(Word and element pointing entries)
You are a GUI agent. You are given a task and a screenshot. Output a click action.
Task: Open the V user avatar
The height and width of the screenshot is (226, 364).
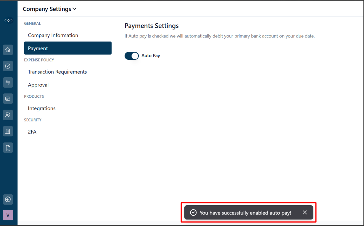click(x=8, y=215)
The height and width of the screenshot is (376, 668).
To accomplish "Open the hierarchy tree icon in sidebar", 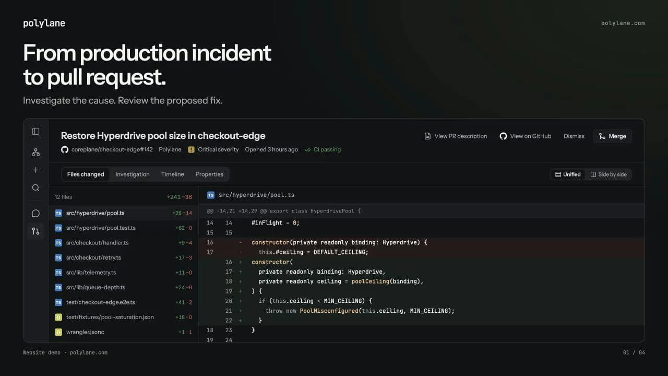I will pyautogui.click(x=35, y=152).
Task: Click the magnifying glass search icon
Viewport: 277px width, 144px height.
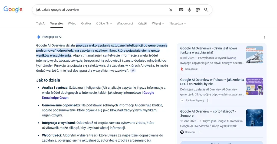Action: tap(206, 10)
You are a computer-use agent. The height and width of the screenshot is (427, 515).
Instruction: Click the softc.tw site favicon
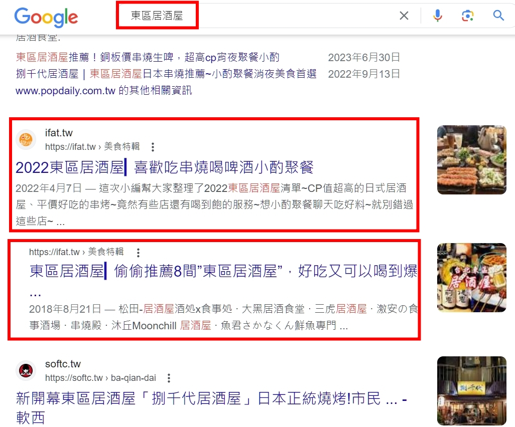click(x=26, y=370)
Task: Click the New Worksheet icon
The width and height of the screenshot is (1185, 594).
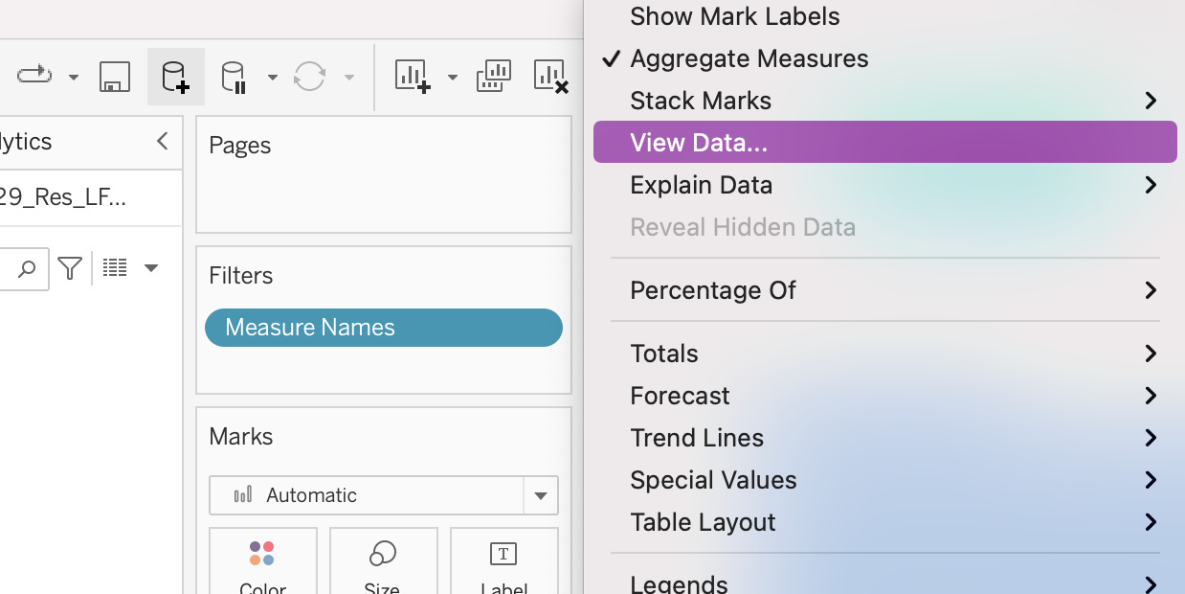Action: [x=414, y=77]
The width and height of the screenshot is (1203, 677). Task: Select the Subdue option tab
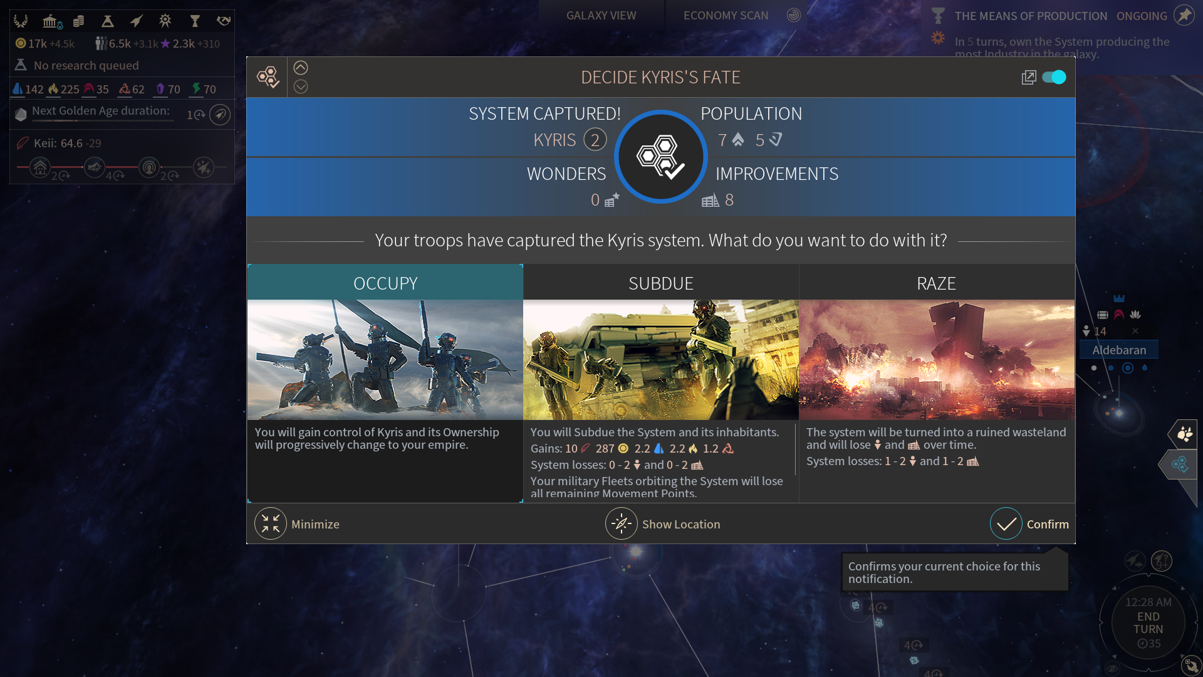point(660,283)
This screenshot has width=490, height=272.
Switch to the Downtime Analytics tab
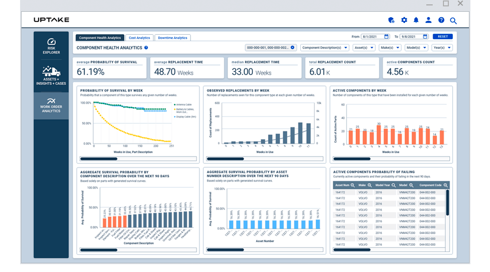[172, 38]
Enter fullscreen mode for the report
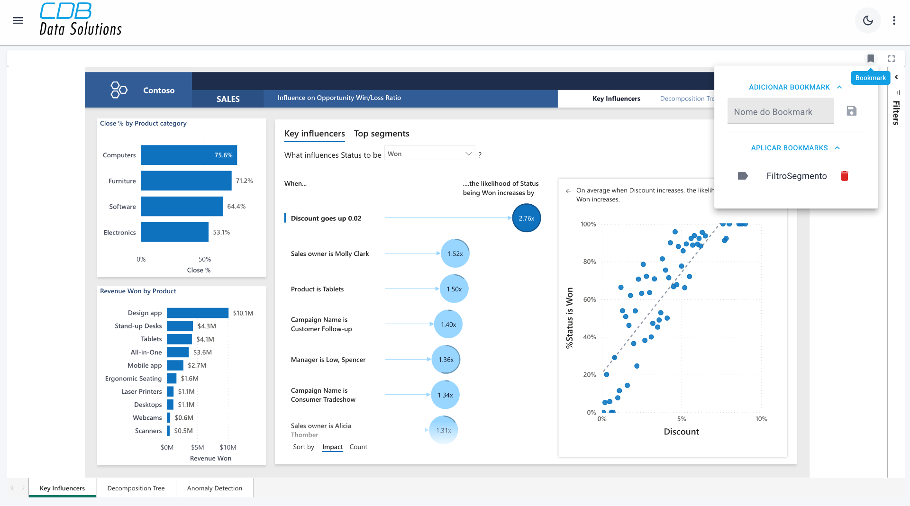The width and height of the screenshot is (910, 506). [892, 59]
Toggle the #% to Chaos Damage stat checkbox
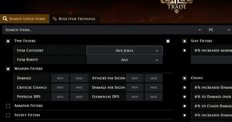Screen dimensions: 232x122 point(184,106)
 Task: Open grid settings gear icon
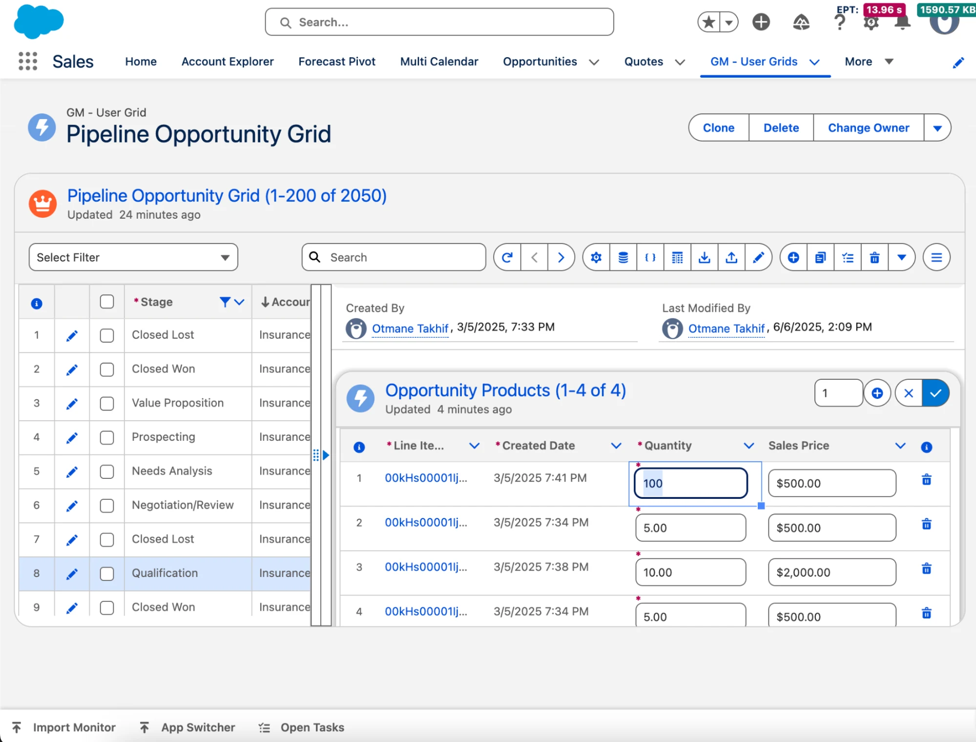pyautogui.click(x=596, y=257)
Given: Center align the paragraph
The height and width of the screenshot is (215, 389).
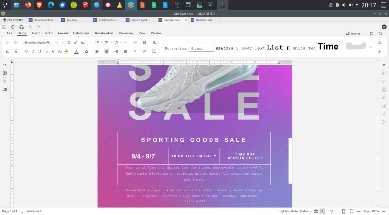Looking at the screenshot, I should pyautogui.click(x=106, y=51).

PROBLEM REQUIREMENTS -
Copy verbatim every line of the entries from the one containing "Task: Click the New Worksheet icon" through the last line, both ends included. Omit the pictures from your copy.

TASK ANSWER -
Task: Click the New Worksheet icon
The width and height of the screenshot is (1185, 594).
Action: [x=414, y=77]
The width and height of the screenshot is (1203, 677). Task: Select the Subdue option tab
point(660,283)
This screenshot has width=490, height=272.
Switch to the Downtime Analytics tab
[172, 38]
Enter fullscreen mode for the report
The width and height of the screenshot is (910, 506). [892, 59]
Toggle the #% to Chaos Damage stat checkbox
Screen dimensions: 232x122 point(184,106)
 Task: Open grid settings gear icon
pyautogui.click(x=596, y=257)
Given: Center align the paragraph
The height and width of the screenshot is (215, 389).
Looking at the screenshot, I should pyautogui.click(x=106, y=51).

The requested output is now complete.